The 30-year-old Camarillo resident is an enthusiastic volunteer at James Storehouse, a faith-based nonprofit in Newbury Park that is dedicated to at-risk youths.
It provides resources to children in the foster care system, supports foster youths as they age out of the system, helps birth parents keep or reunite with their children, serves children who have been commercially sexually exploited and hosts life skills classes to promote emotional healing through restorative relationships in an effort to break the cycle of generational abuse and neglect for vulnerable children.
The work means a lot to Perry because she was once in foster care herself.
Perry was adopted by Jim and Dona Perry and grew up in the Santa Rosa Valley along with eight siblings, six of whom were also adopted. Her family has a diverse range of racial backgrounds, and her siblings include those of Chinese, Japanese, Mexican, Honduran and African American descent.
“ I went to live with my (then-foster) parents when I was almost 5. I was adopted when I was 9,” she said. “I did feel like I had enough love. Now I want other foster kids to feel like they’re loved.”
For her dedication to Ventura County’s vulnerable children, last month the City of Thousand Oaks awarded the Rio Mesa graduate with the Community Commitment Award.
“The city and its citizens are fortunate to have such an outstanding member of our community,” the certificate of recognition said.
Perry said she was blindsided by the honor.
“I was shocked when I found out,” she told the Acorn. “100%.”
Perry works as a nanny and became acquainted with James Storehouse three years ago when a friend of hers who is a foster parent had a child placed with her on an emergency basis. Perry came to James Storehouse to pick up children’s clothes and other supplies for her friend. That’s when Perry became enthralled with the organization and its mission.
“I just fell in love with it,” she said. “I grew up in foster care and we didn’t have anything like this growing up.”
James Storehouse is inspired by the Bible verse James 1:27: “Religion that God our Father accepts as pure and faultless is this: to look after orphans and widows in their distress and to keep oneself from being polluted by the world.”
Perry is now a regular fixture at the nonprofit on Old Conejo Road. While she has a range of duties, she said her expertise lies in installing car seats and figuring out strollers. She said her favorite part of volunteering is seeing the smiles on families’ faces when they receive much-needed resources like diapers, clothes, toiletries and cribs.
The nonprofit also provides cars and living arrangements for young adults aging out of foster care who are left to fend for themselves on their 18th birthday.
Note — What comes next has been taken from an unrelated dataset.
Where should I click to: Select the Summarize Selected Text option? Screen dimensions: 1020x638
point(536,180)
About 20% of foster youths instantly become homeless when they turn 18, according to the organization.
“We go from preemies to college, and we help low-income families as well,” Perry said.
She also loves seeing the dramatic transformations.
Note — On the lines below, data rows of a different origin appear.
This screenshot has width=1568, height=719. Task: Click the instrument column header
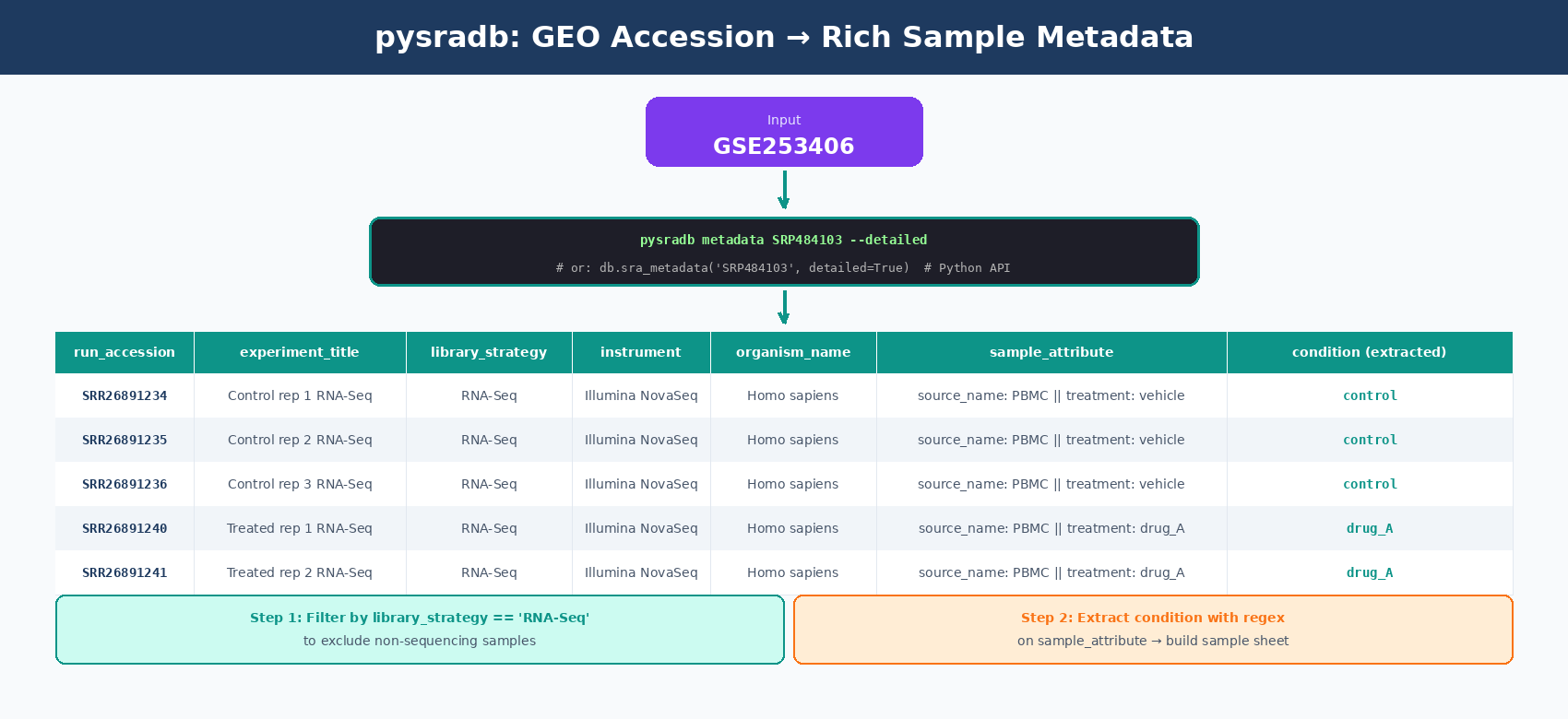(641, 352)
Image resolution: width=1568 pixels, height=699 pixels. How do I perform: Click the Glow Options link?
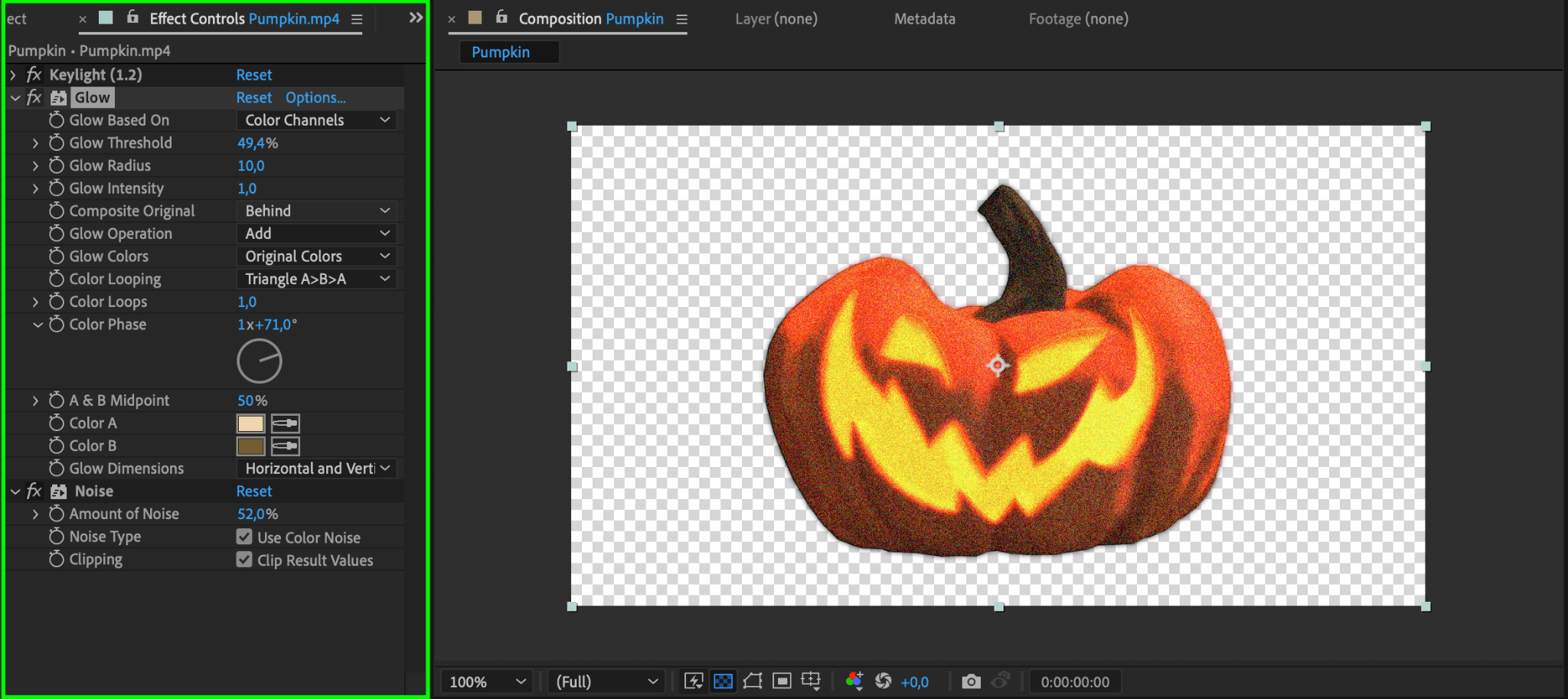[315, 97]
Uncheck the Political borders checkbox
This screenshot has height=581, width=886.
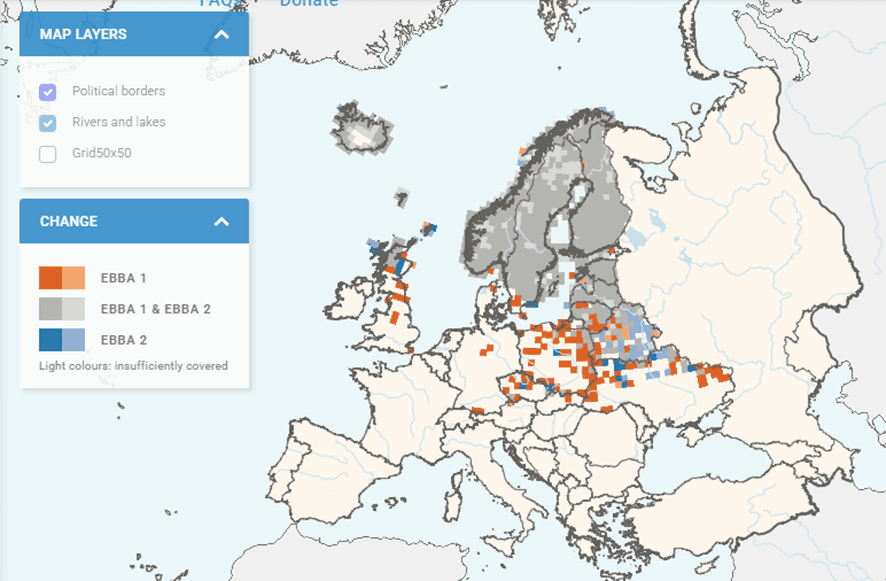48,92
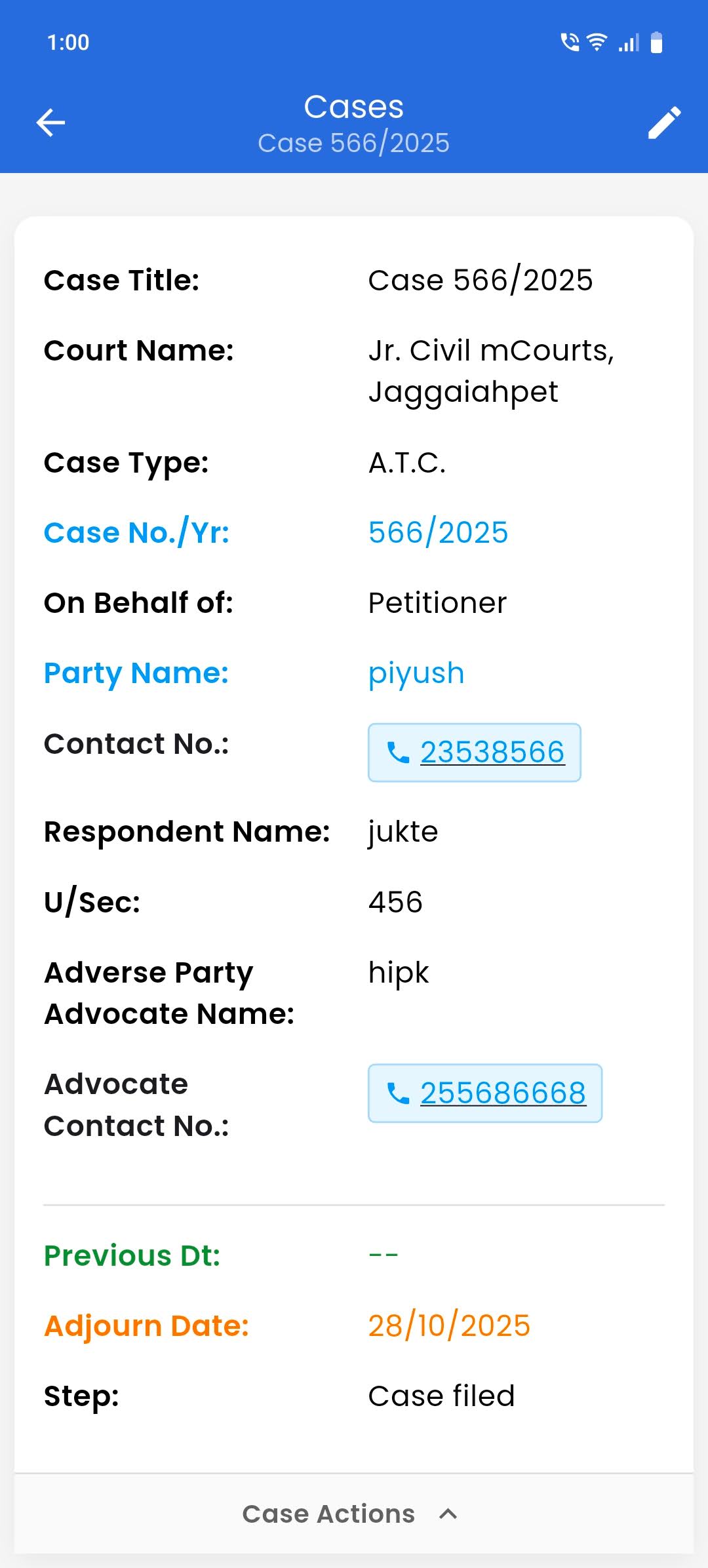Tap the Respondent Name value jukte
This screenshot has height=1568, width=708.
(403, 831)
“It’s always fun to see and hear families’ back stories, especially when some of them weren’t doing well at all and have done a 180 and are now working and doing great and living life and trying to provide for their kids,” she said.
Demand for James Storehouse skyrocketed during the pandemic, Perry said, due to children being home from school, parents being out of work and so many family crises coming to a breaking point. The organization helps an average of 732 foster babies, children and youths every month. In 2020, James Storehouse provided emergency resources for 8,778 foster children and their families in Ventura and Los Angeles counties.
James Storehouse’s executive director Stacy DeWitt said Perry keeps all of the baby and toddler gear in the warehouse organized and knows exactly which resources children need for a smooth transition into their new foster home.
“She makes each child and youth that comes to James Storehouse feel welcomed and loved,” DeWitt told the Acorn.
Perry’s aspirations go beyond just serving foster children. She hopes to become a mother herself someday.
“I just want one I don’t have to give back,” she said.